Provided passage |
────────────────

Championship League

Tournament information
- Dates: 4 January – 3 March 2016
- Venue: Crondon Park Golf Club
- City: Stock
- Country: England
- Format: Non-ranking event
- Total prize fund: £179,700
- Winner's share: £10,000 (plus bonuses)
- Highest break: Fergal O'Brien (IRL) (147)

Final
- Champion: Judd Trump (ENG)
- Runner-up: Ronnie O'Sullivan (ENG)
- Score: 3–2

= 2016 Championship League =

The 2016 Championship League was a professional non-ranking snooker tournament that was played from 4 January to 3 March 2016 at the Crondon Park Golf Club in Stock, England.

Stuart Bingham was the defending champion, but he was eliminated at the league stage of group seven. Judd Trump clinched his third Championship League title after a 3–2 win over Ronnie O'Sullivan in the final. Mark Williams took the largest share of the prize money thanks to a lucrative campaign through 4 groups before qualifying for the winners' group.

────────────────

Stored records
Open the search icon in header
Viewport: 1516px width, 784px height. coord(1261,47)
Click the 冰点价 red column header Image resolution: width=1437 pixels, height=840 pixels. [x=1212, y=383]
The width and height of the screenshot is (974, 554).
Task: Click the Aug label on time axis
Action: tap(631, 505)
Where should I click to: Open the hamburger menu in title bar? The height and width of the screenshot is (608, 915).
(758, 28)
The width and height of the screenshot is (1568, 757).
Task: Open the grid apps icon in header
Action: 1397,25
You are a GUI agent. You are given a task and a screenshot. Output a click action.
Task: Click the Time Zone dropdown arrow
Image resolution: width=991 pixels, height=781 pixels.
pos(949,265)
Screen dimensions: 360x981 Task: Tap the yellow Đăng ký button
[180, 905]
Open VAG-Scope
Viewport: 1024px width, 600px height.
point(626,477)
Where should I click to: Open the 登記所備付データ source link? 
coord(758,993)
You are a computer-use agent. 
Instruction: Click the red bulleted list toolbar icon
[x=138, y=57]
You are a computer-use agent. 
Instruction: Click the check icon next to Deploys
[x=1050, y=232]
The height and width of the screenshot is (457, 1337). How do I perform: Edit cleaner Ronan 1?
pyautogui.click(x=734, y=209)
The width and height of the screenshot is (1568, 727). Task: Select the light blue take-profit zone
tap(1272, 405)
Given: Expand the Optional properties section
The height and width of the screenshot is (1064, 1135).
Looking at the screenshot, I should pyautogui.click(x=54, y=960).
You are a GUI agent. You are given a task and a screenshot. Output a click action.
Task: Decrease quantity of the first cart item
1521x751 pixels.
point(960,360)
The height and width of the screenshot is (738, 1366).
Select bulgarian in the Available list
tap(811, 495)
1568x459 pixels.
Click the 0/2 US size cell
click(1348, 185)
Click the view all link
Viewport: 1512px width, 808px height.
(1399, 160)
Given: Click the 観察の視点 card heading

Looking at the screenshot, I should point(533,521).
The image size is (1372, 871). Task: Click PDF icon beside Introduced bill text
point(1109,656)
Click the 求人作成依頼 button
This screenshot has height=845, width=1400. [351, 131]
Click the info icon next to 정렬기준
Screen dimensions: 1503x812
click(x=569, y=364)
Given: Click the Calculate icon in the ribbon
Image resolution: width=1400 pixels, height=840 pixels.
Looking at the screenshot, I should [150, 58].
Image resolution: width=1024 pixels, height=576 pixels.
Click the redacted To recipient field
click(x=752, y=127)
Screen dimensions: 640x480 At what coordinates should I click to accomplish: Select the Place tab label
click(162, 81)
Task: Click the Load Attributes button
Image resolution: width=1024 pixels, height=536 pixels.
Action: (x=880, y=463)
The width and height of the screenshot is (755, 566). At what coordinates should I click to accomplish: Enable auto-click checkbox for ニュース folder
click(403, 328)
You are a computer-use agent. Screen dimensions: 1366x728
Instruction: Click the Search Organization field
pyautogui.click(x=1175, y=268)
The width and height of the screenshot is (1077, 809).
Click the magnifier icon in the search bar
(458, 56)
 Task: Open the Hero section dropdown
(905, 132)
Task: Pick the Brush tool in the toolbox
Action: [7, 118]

────────────────

Given instruction 1 | Name every snooker player mentioned in the 2016 Championship League article.
Given instruction 2 | Write the next part of the 2016 Championship League article, picking up right after its last sentence.

Answer 1 | Fergal O'Brien, Judd Trump, Ronnie O'Sullivan, Stuart Bingham, Mark Williams

Answer 2 |
Fergal O'Brien made the 118th official maximum break during his league stage match against Mark Davis in group six. This was O'Brien's first official 147 break and the fourth in the 2015/2016 season. O'Brien also became the oldest player to make an official 147, at the age of 43. His record was surpassed in the following year's edition of the Championship League, when Mark Davis became the oldest player to score a maximum break, at the age of 44. Davis even scored two 147s in that year's Championship League.

==Prize fund==
The breakdown of prize money for this year is shown below. The maximum possible prize money, if the full five frames are played in each game, is £205,000.

- Group 1–7
  - Winner: £3,000
  - Runner-up: £2,000
  - Semi-final: £1,000
  - Frame-win (league stage): £100
  - Frame-win (play-offs): £300
  - Highest break: £500
- Winners' group
  - Winner: £10,000
  - Runner-up: £5,000
  - Semi-final: £3,000
  - Frame-win (league stage): £200
  - Frame-win (play-offs): £300
  - Highest break: £1,000

- Tournament total: £179,700

==Group one==
Group one was played on 4 and 5 January 2016. Ronnie O'Sullivan was the first player to qualify for the winners group.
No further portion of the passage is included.